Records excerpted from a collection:
────────────────────

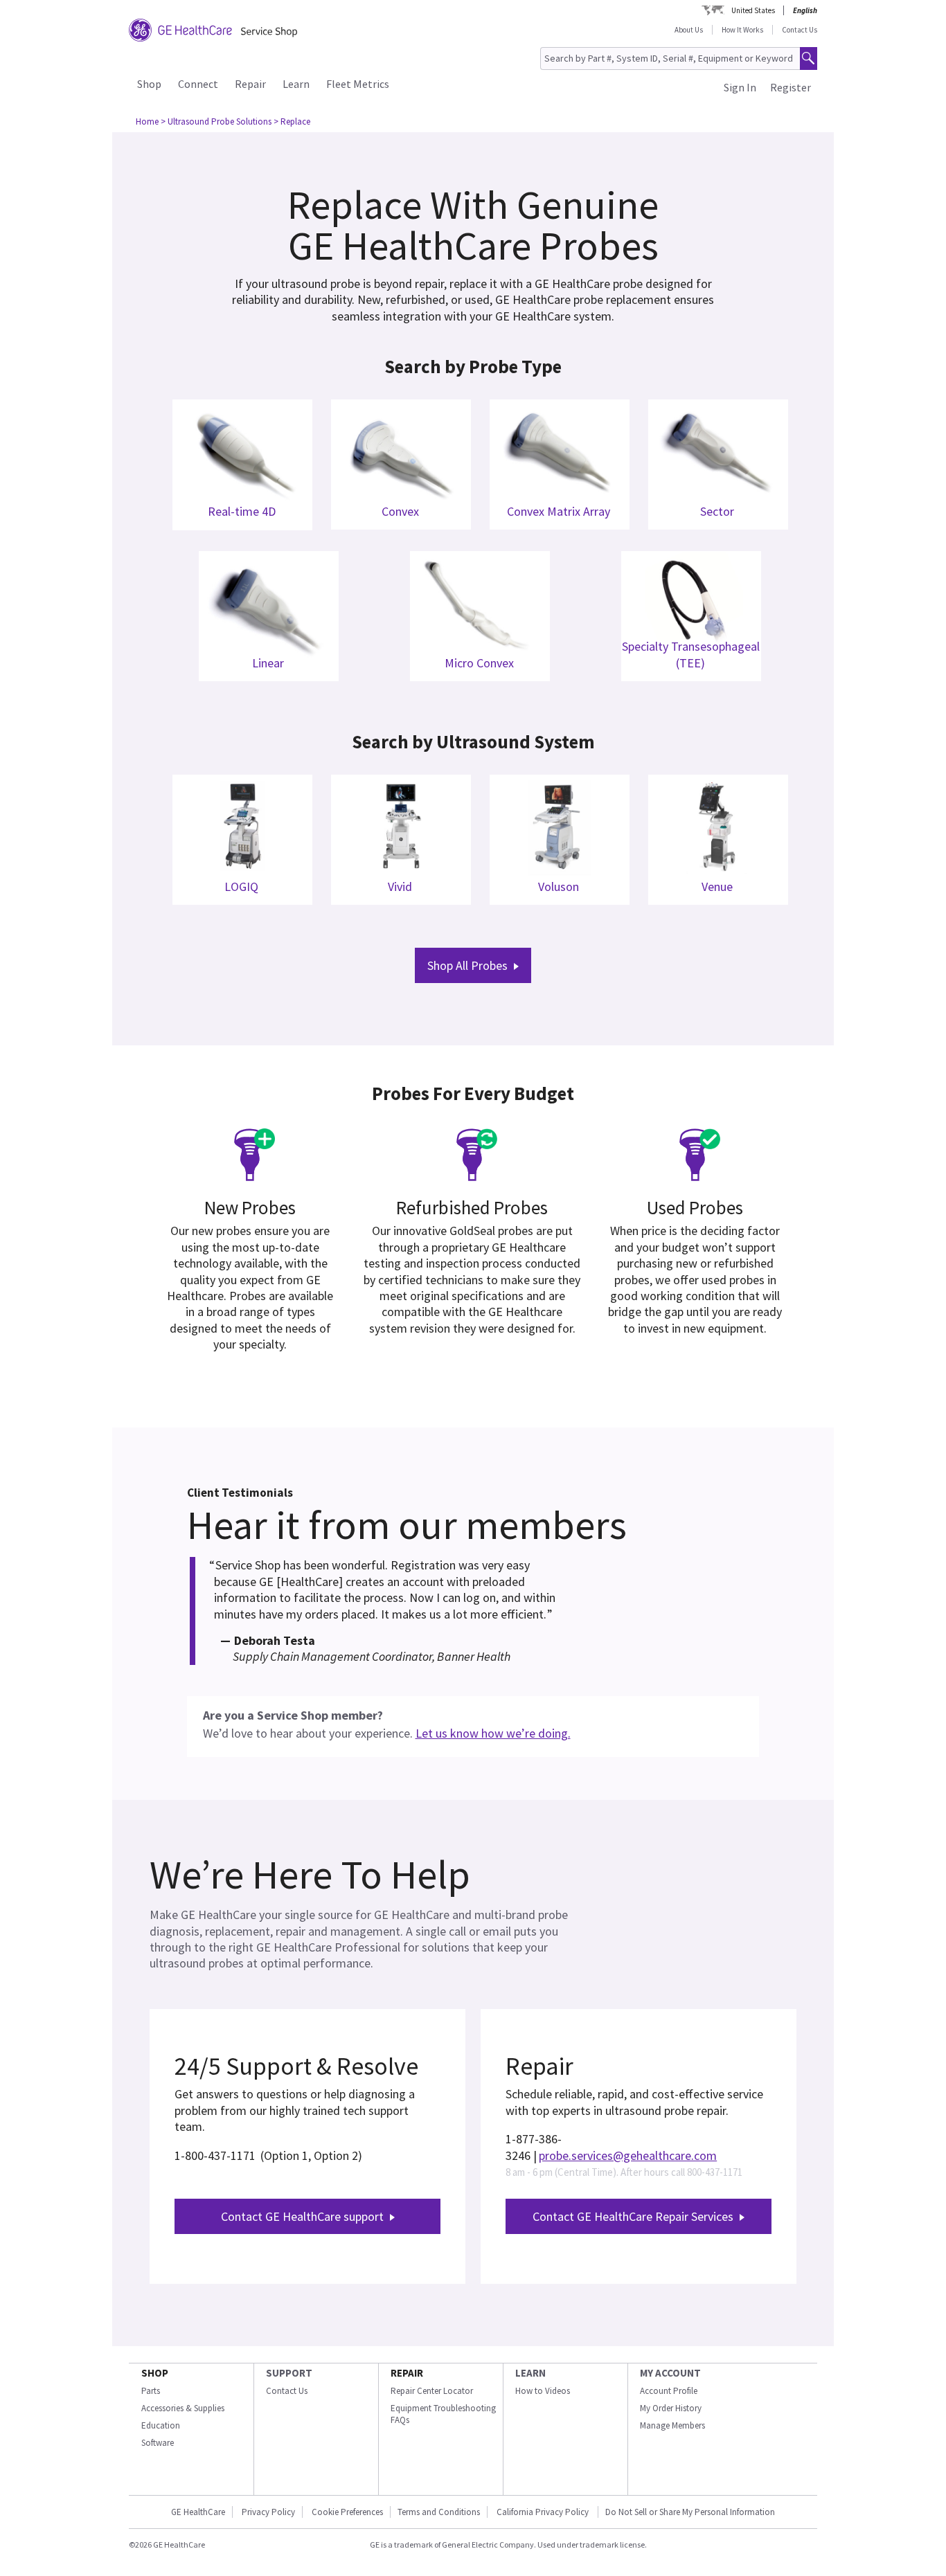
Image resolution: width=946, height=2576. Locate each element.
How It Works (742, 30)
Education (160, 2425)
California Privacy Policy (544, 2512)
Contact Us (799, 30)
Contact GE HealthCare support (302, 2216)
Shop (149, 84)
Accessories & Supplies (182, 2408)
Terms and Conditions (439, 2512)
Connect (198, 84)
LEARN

────────────────────

**Your goal**
The data above must be written out again without alteration, and the pictures in them must be excluded.

**Completed exercise**
Image resolution: width=946, height=2576. Locate each element.
How It Works (742, 30)
Education (160, 2425)
California Privacy Policy (544, 2512)
Contact Us (799, 30)
Contact GE HealthCare support (302, 2216)
Shop (149, 84)
Accessories & Supplies (182, 2408)
Terms and Conditions (439, 2512)
Connect (198, 84)
LEARN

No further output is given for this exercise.